Rettung durch Seilbrücken: Gibbons in Hainan. 
Foto: Kadoorie Farm and Botanic Garden/AFP

BerlinDer Hainan-Schopfgibbon (Nomascus hainanus) ist ein tagaktiver Baumbewohner mit ausgewiesenen Lieblingsbeschäftigungen. Kurz vor der Dämmerung startet er in seiner Heimat, der südchinesischen Insel Hainan, mit lauten Gesängen in den Tag. Seine großen Reviere durchstreift der Affe von Baum zu Baum – mit beeindruckenden Sprüngen und Klettermanövern.

Doch was, wenn die Bäume fehlen?

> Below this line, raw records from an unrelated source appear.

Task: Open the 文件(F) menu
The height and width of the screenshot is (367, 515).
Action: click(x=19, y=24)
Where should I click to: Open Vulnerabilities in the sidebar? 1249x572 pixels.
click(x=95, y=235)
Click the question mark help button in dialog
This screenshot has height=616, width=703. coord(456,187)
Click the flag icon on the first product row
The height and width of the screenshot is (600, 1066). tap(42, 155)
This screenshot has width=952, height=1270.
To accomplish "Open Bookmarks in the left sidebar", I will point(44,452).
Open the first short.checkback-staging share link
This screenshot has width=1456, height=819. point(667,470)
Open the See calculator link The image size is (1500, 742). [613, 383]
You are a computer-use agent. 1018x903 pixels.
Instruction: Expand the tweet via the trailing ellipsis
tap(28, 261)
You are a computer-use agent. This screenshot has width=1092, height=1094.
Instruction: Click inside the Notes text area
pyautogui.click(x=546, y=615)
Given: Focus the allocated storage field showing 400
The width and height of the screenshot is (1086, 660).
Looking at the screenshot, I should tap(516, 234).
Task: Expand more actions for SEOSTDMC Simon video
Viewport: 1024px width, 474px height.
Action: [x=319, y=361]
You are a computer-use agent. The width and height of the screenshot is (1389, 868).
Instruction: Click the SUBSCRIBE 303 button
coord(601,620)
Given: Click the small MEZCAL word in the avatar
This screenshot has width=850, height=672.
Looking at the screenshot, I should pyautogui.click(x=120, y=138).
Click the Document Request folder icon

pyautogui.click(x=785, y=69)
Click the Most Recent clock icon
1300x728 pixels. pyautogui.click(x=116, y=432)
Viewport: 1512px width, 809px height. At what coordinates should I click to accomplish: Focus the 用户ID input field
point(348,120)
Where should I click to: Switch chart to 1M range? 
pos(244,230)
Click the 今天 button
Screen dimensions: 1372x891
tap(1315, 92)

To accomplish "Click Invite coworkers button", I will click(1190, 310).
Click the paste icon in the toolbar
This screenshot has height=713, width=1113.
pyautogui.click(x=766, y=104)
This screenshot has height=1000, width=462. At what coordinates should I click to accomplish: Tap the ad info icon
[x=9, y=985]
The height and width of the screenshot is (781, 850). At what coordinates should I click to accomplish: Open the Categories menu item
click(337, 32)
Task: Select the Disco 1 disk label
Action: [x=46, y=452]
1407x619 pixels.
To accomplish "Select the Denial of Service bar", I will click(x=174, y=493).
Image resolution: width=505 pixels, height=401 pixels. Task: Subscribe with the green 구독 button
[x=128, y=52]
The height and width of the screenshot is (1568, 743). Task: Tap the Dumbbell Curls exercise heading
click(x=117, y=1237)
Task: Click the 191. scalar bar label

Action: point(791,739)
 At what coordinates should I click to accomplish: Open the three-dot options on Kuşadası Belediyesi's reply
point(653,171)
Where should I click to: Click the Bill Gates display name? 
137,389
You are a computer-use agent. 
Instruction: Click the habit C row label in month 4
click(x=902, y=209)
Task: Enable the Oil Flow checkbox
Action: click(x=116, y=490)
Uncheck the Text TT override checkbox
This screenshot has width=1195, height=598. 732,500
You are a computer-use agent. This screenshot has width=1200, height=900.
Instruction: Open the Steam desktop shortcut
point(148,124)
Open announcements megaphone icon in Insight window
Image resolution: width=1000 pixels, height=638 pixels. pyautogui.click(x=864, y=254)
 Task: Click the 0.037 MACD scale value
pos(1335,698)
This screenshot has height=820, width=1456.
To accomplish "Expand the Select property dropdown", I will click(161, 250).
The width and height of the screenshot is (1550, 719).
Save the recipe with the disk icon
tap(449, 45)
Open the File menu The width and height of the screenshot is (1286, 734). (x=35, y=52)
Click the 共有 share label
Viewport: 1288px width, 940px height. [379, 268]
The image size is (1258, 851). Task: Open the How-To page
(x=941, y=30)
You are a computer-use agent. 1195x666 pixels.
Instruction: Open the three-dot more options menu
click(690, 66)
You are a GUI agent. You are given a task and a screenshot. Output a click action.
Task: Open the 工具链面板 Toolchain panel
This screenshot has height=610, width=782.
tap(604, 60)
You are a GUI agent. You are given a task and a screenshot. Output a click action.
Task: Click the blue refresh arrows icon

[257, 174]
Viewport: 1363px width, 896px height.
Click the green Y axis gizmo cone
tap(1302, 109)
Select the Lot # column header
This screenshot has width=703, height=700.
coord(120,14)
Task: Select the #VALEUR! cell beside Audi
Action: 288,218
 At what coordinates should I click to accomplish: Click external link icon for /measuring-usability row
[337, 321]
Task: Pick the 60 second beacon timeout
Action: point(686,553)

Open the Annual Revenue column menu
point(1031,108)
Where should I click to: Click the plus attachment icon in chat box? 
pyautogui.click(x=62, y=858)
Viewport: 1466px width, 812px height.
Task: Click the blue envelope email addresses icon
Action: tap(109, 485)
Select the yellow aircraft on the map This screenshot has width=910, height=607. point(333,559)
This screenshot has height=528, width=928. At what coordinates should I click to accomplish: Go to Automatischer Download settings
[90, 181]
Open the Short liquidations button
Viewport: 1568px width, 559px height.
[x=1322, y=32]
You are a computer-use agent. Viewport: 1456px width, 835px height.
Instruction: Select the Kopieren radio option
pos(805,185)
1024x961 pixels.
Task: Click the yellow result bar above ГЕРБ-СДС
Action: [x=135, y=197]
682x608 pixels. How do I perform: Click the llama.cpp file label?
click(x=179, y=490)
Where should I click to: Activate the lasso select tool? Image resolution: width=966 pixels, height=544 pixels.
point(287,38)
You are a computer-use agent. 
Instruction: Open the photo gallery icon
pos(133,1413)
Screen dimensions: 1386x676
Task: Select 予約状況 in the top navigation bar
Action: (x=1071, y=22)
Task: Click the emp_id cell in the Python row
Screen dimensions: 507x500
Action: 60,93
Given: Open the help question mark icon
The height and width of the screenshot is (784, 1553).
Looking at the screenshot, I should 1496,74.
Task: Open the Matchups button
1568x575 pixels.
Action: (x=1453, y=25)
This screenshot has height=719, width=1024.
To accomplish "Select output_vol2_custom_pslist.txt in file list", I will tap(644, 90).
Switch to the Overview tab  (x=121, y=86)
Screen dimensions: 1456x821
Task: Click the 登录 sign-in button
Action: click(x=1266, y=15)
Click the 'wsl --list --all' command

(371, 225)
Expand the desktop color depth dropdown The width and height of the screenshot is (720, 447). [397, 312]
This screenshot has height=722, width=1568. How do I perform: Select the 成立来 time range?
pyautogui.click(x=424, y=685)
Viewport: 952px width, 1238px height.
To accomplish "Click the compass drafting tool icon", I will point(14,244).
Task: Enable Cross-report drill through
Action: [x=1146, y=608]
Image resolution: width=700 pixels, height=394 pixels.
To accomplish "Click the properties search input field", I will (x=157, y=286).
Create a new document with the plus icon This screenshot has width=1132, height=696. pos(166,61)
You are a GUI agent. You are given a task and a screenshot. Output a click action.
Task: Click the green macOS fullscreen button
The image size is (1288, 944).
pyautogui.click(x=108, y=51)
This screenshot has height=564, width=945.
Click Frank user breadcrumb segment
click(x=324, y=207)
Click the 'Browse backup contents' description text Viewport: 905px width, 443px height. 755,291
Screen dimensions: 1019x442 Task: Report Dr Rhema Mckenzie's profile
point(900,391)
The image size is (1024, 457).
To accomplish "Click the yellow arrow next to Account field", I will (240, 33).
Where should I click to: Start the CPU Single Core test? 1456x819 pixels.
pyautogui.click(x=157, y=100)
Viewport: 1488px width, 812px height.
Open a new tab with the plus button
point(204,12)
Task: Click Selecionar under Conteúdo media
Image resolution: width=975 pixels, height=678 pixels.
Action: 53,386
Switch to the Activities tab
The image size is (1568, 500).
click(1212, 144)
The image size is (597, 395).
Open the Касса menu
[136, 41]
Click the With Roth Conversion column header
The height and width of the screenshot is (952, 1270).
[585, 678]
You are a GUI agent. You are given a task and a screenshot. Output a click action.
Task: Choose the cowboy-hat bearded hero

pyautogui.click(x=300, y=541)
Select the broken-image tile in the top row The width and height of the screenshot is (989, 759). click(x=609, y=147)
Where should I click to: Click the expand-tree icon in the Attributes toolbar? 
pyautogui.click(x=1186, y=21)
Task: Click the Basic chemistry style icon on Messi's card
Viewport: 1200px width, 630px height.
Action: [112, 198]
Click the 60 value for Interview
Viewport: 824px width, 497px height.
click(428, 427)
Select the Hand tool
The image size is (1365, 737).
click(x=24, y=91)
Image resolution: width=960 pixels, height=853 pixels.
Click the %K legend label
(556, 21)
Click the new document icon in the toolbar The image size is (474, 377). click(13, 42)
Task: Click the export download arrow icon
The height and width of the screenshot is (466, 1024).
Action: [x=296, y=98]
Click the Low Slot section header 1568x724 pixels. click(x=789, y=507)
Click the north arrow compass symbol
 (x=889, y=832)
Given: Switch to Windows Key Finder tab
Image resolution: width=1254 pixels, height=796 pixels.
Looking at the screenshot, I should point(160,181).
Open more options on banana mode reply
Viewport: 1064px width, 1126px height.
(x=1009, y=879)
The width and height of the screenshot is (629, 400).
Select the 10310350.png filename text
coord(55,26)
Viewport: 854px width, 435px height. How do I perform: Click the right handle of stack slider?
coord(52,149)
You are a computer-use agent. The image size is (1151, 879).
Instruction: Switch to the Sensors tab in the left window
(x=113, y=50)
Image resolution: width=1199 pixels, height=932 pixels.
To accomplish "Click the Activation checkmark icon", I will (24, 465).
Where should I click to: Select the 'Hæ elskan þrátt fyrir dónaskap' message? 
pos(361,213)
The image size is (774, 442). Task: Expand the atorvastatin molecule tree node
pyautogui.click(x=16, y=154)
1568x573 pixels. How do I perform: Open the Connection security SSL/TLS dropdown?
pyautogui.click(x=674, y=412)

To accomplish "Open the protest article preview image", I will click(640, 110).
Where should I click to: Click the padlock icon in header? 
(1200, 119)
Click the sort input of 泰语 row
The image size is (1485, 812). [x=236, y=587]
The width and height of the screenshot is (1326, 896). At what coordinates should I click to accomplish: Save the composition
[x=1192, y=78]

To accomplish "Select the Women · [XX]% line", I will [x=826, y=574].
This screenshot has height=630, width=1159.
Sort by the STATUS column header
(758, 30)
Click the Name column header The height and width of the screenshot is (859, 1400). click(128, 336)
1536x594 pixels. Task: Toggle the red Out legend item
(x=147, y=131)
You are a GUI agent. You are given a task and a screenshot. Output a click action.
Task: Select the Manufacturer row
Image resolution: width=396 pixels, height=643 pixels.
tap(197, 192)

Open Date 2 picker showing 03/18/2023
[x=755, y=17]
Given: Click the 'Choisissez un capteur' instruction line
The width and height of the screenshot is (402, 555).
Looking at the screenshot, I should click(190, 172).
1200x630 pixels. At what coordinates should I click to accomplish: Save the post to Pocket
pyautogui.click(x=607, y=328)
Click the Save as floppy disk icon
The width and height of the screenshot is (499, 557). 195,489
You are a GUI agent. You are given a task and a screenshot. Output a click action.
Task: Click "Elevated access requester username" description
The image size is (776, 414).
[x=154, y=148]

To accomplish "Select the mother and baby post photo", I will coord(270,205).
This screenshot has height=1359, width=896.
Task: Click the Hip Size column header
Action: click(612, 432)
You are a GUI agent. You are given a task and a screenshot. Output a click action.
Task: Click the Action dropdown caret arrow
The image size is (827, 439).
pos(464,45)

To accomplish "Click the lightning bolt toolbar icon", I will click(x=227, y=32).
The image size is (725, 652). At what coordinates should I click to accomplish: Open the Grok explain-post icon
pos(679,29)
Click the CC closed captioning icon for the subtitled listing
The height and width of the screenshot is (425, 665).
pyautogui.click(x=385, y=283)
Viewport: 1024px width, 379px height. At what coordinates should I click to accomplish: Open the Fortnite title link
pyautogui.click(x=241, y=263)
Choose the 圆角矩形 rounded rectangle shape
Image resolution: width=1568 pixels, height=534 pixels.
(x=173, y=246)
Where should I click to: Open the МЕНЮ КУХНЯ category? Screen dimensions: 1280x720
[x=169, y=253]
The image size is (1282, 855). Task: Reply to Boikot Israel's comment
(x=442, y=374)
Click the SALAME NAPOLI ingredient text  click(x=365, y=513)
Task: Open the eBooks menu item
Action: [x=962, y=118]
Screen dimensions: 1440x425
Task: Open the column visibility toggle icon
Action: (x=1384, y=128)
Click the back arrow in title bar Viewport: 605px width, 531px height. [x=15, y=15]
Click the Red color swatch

Nun, die traurige Wahrheit ist, mit der Zerstörung und Abholzung ihres Lebensraumes haben die Tiere lange und leidvolle Erfahrungen gemacht. Zwischen 1991 und 2008 verschwanden 35 Prozent der Waldflächen der Insel, inzwischen gilt die Art als vom Aussterben bedroht und die Hainan-Schopfgibbons kommen nur noch an einem Ort vor: dem Bawangling-Naturschutzgebiet. 2015 wurden gerade einmal noch 25 Tiere gezählt, inzwischen geht man von 30 verbliebenen Exemplaren aus.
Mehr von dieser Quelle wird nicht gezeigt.